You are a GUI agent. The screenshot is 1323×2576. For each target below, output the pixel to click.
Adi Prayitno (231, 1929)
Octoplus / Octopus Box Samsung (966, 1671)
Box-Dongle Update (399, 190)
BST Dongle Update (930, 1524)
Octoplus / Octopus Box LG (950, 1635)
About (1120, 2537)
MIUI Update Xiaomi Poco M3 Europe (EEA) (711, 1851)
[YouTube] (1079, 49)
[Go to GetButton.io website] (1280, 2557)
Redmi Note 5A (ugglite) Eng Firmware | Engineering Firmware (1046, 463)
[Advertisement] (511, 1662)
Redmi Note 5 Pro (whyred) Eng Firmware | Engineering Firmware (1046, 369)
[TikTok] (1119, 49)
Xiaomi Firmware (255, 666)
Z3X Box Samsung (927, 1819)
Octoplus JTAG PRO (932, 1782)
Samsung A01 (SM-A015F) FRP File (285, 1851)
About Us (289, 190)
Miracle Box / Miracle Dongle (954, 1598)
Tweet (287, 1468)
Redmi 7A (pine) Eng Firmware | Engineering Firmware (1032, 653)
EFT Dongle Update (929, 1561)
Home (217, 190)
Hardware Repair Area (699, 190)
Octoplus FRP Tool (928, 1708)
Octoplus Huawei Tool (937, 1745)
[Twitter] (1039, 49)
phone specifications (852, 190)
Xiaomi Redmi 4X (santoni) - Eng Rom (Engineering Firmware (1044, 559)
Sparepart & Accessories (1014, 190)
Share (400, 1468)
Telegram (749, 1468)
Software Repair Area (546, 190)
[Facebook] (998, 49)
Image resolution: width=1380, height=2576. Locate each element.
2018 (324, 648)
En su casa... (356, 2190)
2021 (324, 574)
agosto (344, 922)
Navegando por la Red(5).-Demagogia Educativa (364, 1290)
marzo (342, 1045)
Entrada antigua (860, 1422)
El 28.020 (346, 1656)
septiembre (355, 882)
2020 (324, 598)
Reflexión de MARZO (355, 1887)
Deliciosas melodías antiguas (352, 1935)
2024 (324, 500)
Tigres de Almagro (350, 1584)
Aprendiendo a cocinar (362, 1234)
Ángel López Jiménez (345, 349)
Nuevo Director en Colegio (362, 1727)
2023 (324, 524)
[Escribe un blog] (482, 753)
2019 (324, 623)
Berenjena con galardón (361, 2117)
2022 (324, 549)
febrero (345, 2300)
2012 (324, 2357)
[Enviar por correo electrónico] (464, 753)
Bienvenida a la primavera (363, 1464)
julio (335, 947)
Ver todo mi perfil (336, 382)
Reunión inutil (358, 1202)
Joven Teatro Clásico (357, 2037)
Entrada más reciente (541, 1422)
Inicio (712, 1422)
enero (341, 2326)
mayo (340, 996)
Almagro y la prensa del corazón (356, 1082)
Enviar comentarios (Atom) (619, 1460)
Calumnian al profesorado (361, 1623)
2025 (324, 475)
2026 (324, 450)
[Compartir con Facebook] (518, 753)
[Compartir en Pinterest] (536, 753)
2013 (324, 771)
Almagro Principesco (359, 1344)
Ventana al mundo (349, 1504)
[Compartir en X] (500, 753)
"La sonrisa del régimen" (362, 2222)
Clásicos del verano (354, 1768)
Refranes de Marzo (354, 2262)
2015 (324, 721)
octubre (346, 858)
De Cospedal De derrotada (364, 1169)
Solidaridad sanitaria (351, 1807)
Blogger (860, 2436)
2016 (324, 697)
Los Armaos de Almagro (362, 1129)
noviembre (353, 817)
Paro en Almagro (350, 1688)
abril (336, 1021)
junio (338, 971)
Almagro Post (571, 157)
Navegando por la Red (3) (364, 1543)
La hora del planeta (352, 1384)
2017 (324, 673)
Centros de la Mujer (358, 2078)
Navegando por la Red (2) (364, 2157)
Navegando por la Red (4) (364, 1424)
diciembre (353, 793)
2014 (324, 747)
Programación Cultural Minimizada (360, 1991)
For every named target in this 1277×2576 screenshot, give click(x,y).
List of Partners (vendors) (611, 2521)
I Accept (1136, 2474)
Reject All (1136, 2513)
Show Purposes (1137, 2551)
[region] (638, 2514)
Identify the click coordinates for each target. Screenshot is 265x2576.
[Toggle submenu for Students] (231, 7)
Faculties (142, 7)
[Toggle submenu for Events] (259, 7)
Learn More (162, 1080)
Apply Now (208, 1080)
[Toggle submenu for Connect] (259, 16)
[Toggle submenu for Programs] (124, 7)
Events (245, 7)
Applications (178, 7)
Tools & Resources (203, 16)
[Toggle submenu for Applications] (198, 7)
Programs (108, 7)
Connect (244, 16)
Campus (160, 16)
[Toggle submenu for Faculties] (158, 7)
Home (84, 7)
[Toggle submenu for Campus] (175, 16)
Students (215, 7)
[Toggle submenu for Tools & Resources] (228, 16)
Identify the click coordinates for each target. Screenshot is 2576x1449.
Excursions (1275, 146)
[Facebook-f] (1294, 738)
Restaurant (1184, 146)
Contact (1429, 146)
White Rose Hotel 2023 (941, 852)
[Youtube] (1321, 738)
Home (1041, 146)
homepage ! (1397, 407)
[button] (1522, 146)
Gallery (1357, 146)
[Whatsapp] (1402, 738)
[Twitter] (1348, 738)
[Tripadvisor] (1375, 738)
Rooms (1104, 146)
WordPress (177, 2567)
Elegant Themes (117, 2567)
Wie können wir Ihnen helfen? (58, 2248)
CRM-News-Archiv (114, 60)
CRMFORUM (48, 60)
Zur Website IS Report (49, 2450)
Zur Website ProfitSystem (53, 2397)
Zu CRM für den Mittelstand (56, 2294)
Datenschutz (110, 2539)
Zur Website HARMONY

ABOUT THIS EXERCISE:
Return only the part of the records above that opens with the line containing "Ángel López Jiménez (345, 349)" and closes with the line containing "[Toggle submenu for Connect] (259, 16)", ends included.

RESULT OF THIS TASK:
Ángel López Jiménez (345, 349)
Nuevo Director en Colegio (362, 1727)
2023 (324, 524)
[Escribe un blog] (482, 753)
2019 (324, 623)
Berenjena con galardón (361, 2117)
2022 (324, 549)
febrero (345, 2300)
2012 (324, 2357)
[Enviar por correo electrónico] (464, 753)
Bienvenida a la primavera (363, 1464)
julio (335, 947)
Ver todo mi perfil (336, 382)
Reunión inutil (358, 1202)
Joven Teatro Clásico (357, 2037)
Entrada más reciente (541, 1422)
Inicio (712, 1422)
enero (341, 2326)
mayo (340, 996)
Almagro y la prensa del corazón (356, 1082)
Enviar comentarios (Atom) (619, 1460)
Calumnian al profesorado (361, 1623)
2025 (324, 475)
2026 (324, 450)
[Compartir con Facebook] (518, 753)
[Compartir en Pinterest] (536, 753)
2013 (324, 771)
Almagro Principesco (359, 1344)
Ventana al mundo (349, 1504)
[Compartir en X] (500, 753)
"La sonrisa del régimen" (362, 2222)
Clásicos del verano (354, 1768)
Refranes de Marzo (354, 2262)
2015 (324, 721)
octubre (346, 858)
De Cospedal De derrotada (364, 1169)
Solidaridad sanitaria (351, 1807)
Blogger (860, 2436)
2016 (324, 697)
Los Armaos de Almagro (362, 1129)
noviembre (353, 817)
Paro en Almagro (350, 1688)
abril (336, 1021)
junio (338, 971)
Almagro Post (571, 157)
Navegando por la Red (3) (364, 1543)
La hora del planeta (352, 1384)
2017 (324, 673)
Centros de la Mujer (358, 2078)
Navegando por la Red (2) (364, 2157)
Navegando por la Red (4) (364, 1424)
diciembre (353, 793)
2014 (324, 747)
Programación Cultural Minimizada (360, 1991)
For every named target in this 1277×2576 screenshot, give click(x,y).
List of Partners (vendors) (611, 2521)
I Accept (1136, 2474)
Reject All (1136, 2513)
Show Purposes (1137, 2551)
[region] (638, 2514)
Identify the click coordinates for each target. Screenshot is 265x2576.
[Toggle submenu for Students] (231, 7)
Faculties (142, 7)
[Toggle submenu for Events] (259, 7)
Learn More (162, 1080)
Apply Now (208, 1080)
[Toggle submenu for Connect] (259, 16)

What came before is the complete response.